• [STATED EXERCISE]
Render the listing as a Markdown table with the columns "Row" and "Line," omitting blank lines. Start at the beginning of the listing and stop after the line that has "Action: tap(104, 178)".

Records from a data source

========================

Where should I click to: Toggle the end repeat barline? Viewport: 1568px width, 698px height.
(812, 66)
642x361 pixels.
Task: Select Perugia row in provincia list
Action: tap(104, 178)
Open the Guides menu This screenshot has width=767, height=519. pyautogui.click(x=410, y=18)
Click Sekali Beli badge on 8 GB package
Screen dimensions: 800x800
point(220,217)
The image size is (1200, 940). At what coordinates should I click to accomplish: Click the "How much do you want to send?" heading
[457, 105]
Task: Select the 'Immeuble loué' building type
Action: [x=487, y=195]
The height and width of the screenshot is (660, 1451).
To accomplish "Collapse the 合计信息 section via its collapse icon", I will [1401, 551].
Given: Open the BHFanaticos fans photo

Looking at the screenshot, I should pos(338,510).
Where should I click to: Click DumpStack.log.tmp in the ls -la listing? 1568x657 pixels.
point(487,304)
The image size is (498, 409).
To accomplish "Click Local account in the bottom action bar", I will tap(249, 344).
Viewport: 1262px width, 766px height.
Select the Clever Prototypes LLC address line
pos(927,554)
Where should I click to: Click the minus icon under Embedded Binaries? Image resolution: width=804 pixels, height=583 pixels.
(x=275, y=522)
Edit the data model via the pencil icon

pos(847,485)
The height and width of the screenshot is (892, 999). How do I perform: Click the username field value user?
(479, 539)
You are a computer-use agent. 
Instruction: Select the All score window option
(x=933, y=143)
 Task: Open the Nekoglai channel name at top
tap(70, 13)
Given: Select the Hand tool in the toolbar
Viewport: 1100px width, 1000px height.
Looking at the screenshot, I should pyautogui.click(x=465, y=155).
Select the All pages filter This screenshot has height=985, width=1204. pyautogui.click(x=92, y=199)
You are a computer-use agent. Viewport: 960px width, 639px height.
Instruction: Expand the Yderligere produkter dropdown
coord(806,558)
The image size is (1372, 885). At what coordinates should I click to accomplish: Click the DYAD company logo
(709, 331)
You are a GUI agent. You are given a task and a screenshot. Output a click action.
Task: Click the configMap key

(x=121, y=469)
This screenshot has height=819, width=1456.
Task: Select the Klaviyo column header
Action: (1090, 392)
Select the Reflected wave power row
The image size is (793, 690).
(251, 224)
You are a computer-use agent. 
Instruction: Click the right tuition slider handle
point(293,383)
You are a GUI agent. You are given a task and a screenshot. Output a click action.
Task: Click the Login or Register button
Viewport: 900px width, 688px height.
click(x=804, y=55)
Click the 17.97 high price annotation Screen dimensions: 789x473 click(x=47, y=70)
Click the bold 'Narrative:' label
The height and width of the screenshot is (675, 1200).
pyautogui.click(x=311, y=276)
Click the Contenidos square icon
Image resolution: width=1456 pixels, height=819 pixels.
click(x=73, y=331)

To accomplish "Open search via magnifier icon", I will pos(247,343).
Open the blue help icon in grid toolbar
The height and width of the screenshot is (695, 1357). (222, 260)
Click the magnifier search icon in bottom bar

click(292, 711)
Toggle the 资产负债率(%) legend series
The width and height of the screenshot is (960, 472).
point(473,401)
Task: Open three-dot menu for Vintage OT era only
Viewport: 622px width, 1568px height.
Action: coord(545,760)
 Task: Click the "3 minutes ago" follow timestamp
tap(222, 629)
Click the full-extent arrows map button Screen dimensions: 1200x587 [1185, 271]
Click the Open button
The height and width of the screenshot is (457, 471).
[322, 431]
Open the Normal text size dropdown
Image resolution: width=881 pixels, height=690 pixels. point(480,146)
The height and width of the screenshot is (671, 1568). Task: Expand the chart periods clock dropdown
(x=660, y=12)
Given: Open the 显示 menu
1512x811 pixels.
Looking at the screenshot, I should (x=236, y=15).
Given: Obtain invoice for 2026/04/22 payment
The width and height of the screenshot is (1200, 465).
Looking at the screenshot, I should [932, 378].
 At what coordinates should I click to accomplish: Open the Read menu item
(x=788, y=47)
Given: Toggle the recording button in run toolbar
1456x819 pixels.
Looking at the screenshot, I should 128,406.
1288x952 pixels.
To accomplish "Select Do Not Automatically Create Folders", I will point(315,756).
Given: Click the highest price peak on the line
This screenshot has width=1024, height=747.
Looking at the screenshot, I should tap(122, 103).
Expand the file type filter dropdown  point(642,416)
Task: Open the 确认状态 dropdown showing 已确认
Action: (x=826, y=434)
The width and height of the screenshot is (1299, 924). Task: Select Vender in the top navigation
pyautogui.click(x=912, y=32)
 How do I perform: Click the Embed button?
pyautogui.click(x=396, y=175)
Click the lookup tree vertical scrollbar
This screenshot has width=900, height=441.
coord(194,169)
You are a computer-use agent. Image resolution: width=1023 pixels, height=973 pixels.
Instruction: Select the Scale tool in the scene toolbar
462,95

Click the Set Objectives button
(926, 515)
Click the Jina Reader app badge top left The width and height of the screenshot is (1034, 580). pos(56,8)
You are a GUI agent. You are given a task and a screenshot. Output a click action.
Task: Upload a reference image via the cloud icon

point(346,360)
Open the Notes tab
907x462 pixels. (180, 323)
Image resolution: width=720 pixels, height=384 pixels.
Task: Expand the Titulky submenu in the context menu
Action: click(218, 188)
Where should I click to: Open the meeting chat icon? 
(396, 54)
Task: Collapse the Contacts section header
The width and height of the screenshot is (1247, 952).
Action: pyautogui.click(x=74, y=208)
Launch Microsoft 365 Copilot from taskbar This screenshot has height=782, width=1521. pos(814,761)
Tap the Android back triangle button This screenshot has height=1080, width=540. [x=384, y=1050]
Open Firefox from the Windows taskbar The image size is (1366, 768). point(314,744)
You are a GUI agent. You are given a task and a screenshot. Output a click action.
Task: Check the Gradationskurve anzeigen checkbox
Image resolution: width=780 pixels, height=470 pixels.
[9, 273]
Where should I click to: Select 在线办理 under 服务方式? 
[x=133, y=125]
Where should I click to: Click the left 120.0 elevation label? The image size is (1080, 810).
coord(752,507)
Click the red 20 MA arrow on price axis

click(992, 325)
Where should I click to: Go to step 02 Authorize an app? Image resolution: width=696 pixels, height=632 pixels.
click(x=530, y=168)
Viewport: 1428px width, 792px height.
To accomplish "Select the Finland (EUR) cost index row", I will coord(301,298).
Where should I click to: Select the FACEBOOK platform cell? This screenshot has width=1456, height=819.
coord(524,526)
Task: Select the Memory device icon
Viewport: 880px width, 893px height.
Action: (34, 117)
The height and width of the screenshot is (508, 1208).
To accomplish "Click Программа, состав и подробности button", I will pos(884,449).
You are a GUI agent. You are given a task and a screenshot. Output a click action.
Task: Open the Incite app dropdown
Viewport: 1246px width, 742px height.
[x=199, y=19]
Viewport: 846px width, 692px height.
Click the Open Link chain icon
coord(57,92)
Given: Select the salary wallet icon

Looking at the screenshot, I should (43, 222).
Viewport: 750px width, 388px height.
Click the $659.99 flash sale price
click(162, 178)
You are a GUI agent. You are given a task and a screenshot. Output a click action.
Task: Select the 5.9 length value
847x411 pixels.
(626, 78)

========================

• [SOLVED PROBLEM]
| Row | Line |
|---|---|
| 1 | Where should I click to: Toggle the end repeat barline? Viewport: 1568px width, 698px height. |
| 2 | (812, 66) |
| 3 | 642x361 pixels. |
| 4 | Task: Select Perugia row in provincia list |
| 5 | Action: tap(104, 178) |